IBM 75GXP 75GB (ATA-100, 7200RPM, 2MB): a deathstar, worked well for two years and then died slowly over a period of two months. It still works occasionally if I plug it in, although it now has an extremely loud vacuum cleaner like bearing noise that can be heard around the house.
Seagate 120GB (ATA-100, 7200RPM, 8MB): worked for about two weeks, then simply refused to be detected by the IDE controller. No idea what happened, but I just returned it for a refund.
Maxtor DM9 160GB (ATA-133, 7200RPM, 8MB): worked for about a year. Started acting weird at one point and the computer kept hanging during any disk access for a while; one day I just got a bunch of SMART errors when loading up windows. Lost all my PI campaign stuff and never managed to recover much from it.

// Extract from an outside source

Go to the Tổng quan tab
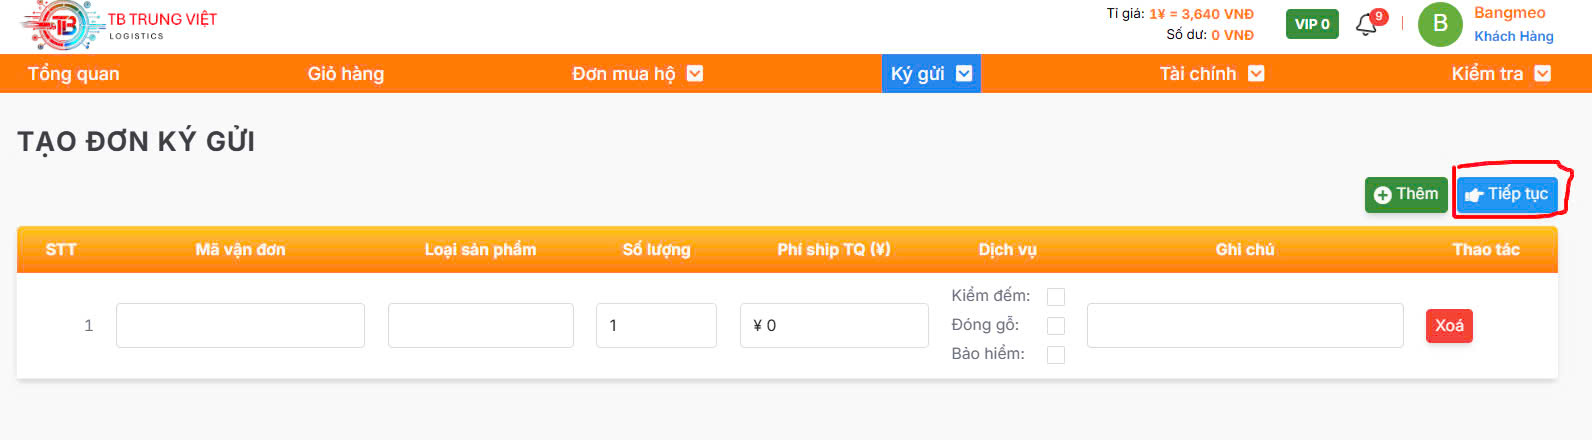 click(73, 73)
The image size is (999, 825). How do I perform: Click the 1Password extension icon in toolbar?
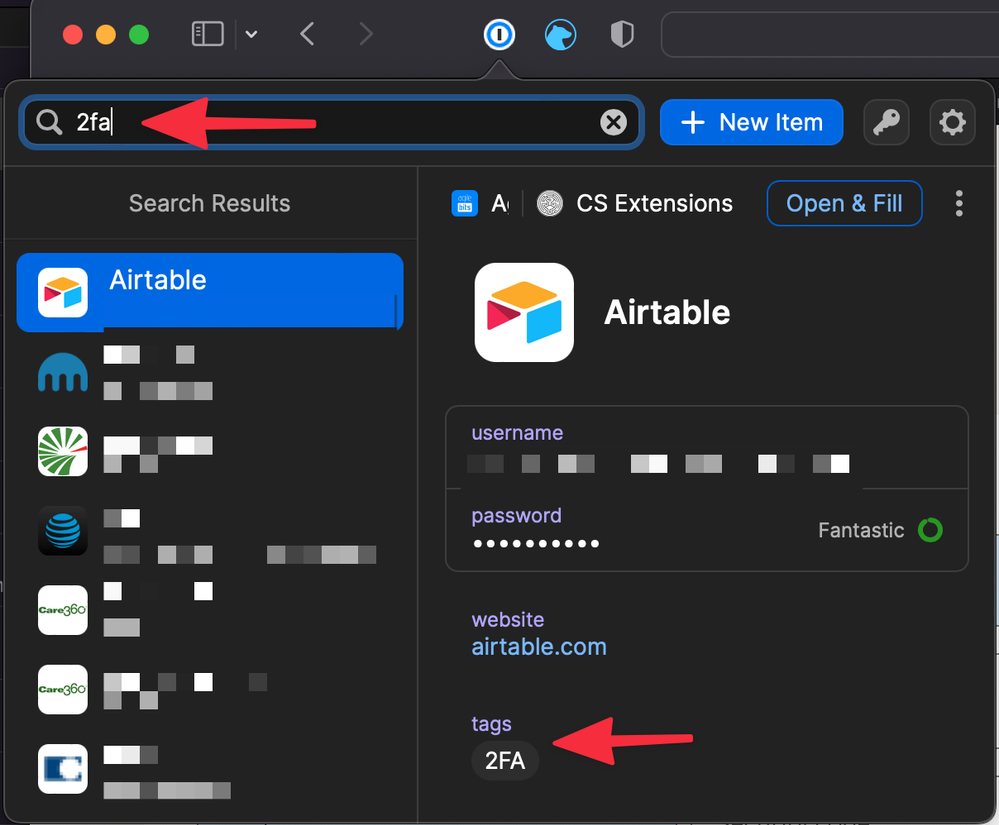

Maxtor DM9 200GB (ATA-133, 7200RPM, 8MB): replacement for above drive that is working well so far, used in my main box. It's been about six months. The actual size is 203GB and about 89GB is used up. Most of the crap belongs to my brother though. Runs 24/7.
Some old Mac 160MB SCSI disk: still going strong after 15 years. That is what I call high quality. Slow as hell by today's standards though.
Quantum Bigfoot TS 19GB (ATA-33, 4000RPM, 2MB): weird looking 5.25" drive. Have had it for 7 years and never had a single problem. Currently used in my backup / retro game machine.
Anyway, I would say just get any 160GB 7200RPM 8MB cache drive. The 160GB models cost about $70-80, are pretty fast and seem to have the best price/capacity ratio at the moment. There are some faster/bigger drives out there, like the Maxtor 300GB 16MB cache disk (would be my choice if I was buying now), the 74GB Raptor and the Hitachi 500GB, but those all cost considerably more. SATA drives are only about $4 more than PATA ones, but at the same time they don't have any inherent advantages apart from cleaner cables. Last I checked Seagate had a longer warranty on their consumer drives than the other major companies, although that doesn't necessarily mean they are more reliable. I don't think any of the major manufacturers is really any more reliable than the others.
That was a long post, but I needed something to do while I was waiting for this graph render to finish.